4.4 En l'occurrence, il n'est pas contesté que les prestations de l’Hospice général constituent des prestations financières d’aide sociale, octroyées en vertu de la loi sur l’insertion et l'aide sociale individuelle du 22 mars 2007 (LIASI - J 4 04), dont le droit au remboursement résulte de la loi (art. 37 LIASI), et que les conditions de l'art. 85bis al. 2 let. b RAI sont ainsi remplies.
Il ressort du dossier que la caisse a procédé à la compensation en faveur de l'HG d’un montant CHF 14'958.-, en compensation du remboursement par l’HG des pensions alimentaires qu’aurait dû verser l’assurée et qui ont été initialement prises en charge par le SCARPA.
Les griefs de la recourante s'avèrent là encore manifestement infondés.
5. Au vu de ce qui précède, le recours est rejeté et la recourante condamnée au paiement d'un émolument de CHF 200.- (art. 69 al.1bis LAI).
***
PAR CES MOTIFS,
LA CHAMBRE DES ASSURANCES SOCIALES :
Statuant
À la forme :
1. Déclare le recours recevable.
Au fond :
2. Le rejette.
3. Met un émolument de CHF 200.- à la charge de la recourante.

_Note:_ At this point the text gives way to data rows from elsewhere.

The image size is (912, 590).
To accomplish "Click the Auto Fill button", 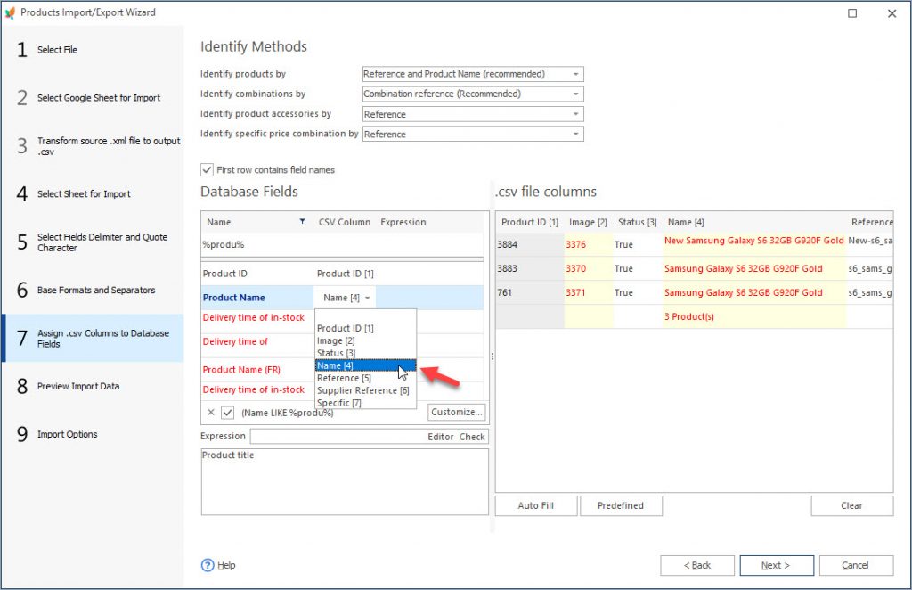I will (535, 505).
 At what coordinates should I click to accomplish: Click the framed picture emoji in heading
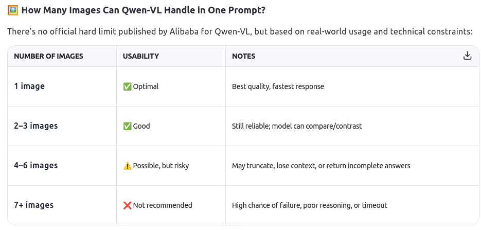tap(13, 11)

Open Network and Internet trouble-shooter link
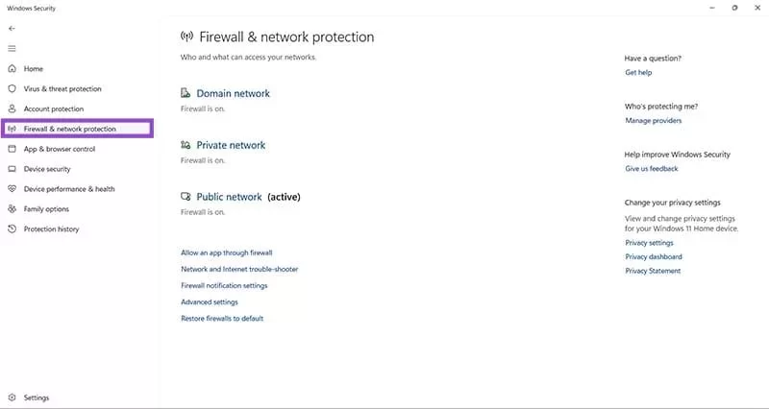(239, 269)
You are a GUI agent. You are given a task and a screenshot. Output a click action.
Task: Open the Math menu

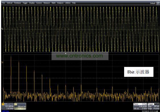coord(54,3)
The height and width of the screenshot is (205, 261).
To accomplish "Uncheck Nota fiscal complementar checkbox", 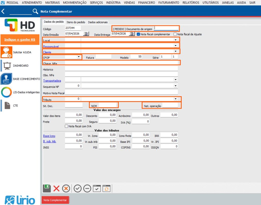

4. Informe les parties de ce qu’elles peuvent former recours contre le présent arrêt dans un délai de 30 jours dès sa notification auprès du Tribunal fédéral (Schweizerhofquai 6, 6004 LUCERNE), par la voie du recours en matière de droit public, conformément aux art. 82 ss de la loi fédérale sur le Tribunal fédéral, du 17 juin 2005 (LTF - RS 173.110) ; le mémoire de recours doit indiquer les conclusions, motifs et moyens de preuve et porter la signature du recourant ou de son mandataire ; il doit être adressé au Tribunal fédéral par voie postale ou par voie électronique aux conditions de l'art. 42 LTF. Le présent arrêt et les pièces en possession du recourant, invoquées comme moyens de preuve, doivent être joints à l'envoi.
La greffière
Diana ZIERI |
| La présidente
Karine STECK
|
Une copie conforme du présent arrêt est notifiée aux parties, ainsi qu’à l’Office fédéral des assurances sociales par le greffe le
Une copie est transmise, pour information, au père de l’enfant, soit M. B______.